━━━ Data extracts

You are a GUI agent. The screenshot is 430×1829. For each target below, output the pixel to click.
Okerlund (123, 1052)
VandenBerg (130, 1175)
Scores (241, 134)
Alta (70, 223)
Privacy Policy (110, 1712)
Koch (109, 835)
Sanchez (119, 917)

━━━━━━

*Work item*:
Print the listing above in its entirety, with every line exact.

*Expected answer*:
You are a GUI agent. The screenshot is 430×1829. For each target below, output the pixel to click.
Okerlund (123, 1052)
VandenBerg (130, 1175)
Scores (241, 134)
Alta (70, 223)
Privacy Policy (110, 1712)
Koch (109, 835)
Sanchez (119, 917)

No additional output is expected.